* [What is needed]
Look for "agent" in each line of the records, and copy the lines that have it.

* [Dataset]
---------------
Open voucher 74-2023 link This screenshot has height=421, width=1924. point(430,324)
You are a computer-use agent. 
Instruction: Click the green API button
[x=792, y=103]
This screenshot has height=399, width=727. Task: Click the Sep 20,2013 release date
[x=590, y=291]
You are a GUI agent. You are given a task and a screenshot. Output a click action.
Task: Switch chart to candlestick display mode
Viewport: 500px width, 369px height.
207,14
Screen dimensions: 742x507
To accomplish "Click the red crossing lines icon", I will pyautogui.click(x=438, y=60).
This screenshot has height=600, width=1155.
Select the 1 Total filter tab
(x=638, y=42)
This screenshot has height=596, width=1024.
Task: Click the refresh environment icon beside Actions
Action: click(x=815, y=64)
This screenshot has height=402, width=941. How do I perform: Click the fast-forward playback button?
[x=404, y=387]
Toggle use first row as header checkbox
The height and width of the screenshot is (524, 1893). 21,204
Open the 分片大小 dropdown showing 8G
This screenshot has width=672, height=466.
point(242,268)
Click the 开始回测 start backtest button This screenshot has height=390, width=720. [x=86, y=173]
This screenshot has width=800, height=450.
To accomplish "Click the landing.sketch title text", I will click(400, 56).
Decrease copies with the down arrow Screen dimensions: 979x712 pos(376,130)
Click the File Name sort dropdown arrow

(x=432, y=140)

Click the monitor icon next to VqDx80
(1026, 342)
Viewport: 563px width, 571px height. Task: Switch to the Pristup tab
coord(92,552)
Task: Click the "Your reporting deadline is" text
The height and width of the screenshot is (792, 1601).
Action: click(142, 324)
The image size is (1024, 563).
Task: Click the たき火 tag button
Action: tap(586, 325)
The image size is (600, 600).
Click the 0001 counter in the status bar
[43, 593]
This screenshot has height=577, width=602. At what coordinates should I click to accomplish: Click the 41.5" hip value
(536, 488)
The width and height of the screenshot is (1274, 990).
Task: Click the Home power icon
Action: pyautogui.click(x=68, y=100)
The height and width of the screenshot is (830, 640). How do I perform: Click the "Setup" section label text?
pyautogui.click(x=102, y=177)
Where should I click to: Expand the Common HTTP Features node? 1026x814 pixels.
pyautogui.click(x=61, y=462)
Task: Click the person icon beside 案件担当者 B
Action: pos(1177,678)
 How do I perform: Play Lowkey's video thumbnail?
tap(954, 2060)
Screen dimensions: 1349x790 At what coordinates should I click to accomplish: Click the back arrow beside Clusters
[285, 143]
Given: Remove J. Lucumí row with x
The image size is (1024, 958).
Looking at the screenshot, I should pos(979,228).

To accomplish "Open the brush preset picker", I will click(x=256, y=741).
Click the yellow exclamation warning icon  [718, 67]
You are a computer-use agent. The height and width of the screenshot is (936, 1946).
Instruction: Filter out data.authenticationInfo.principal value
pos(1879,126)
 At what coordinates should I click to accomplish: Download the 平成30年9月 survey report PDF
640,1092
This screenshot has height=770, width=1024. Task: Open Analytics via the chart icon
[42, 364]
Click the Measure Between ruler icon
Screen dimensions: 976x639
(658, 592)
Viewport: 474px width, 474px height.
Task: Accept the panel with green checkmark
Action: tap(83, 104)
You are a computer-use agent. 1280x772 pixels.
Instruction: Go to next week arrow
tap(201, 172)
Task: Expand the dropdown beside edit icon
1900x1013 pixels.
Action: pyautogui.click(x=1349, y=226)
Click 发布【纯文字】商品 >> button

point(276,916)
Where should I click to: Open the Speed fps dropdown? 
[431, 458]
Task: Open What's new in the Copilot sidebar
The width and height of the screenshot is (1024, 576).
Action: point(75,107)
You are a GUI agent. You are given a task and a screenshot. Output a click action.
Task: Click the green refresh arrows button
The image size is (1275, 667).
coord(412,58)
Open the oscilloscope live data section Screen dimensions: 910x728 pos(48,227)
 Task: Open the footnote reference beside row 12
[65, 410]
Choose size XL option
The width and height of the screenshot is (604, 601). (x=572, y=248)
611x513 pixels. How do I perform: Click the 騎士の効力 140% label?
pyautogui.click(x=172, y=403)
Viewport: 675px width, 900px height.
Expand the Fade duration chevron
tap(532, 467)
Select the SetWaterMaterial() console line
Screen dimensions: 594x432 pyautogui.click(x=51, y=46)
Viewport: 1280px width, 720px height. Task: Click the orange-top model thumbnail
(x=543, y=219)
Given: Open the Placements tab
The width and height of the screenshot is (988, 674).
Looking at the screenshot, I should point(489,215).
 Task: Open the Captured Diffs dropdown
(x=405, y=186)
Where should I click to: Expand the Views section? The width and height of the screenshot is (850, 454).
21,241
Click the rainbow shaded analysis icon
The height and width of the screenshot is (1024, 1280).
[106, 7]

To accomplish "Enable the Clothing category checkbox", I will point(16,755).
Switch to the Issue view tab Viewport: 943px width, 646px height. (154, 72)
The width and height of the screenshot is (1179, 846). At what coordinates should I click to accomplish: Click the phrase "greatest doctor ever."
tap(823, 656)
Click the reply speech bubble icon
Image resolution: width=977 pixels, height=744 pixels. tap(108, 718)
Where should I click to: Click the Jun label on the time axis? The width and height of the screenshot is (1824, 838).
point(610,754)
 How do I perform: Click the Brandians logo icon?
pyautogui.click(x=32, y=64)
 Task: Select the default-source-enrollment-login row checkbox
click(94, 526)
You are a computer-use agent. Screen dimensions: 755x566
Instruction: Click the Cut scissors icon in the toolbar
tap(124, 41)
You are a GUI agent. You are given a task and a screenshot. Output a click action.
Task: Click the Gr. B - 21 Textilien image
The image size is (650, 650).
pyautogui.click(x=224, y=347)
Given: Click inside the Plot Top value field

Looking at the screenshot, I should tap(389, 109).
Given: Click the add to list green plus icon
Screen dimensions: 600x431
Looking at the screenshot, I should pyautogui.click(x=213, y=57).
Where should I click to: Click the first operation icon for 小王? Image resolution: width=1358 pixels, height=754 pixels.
---------------
* [Answer section]
You are a computer-use agent. 
You are a GUI agent. You are given a task and a screenshot. Output a click action.
You are a computer-use agent. The height and width of the screenshot is (936, 1946).
You are a computer-use agent. 1280x772 pixels.
You are a GUI agent. You are given a task and a screenshot. Output a click action.
You are a computer-use agent. Screen dimensions: 755x566
You are a GUI agent. You are given a task and a screenshot. Output a click action.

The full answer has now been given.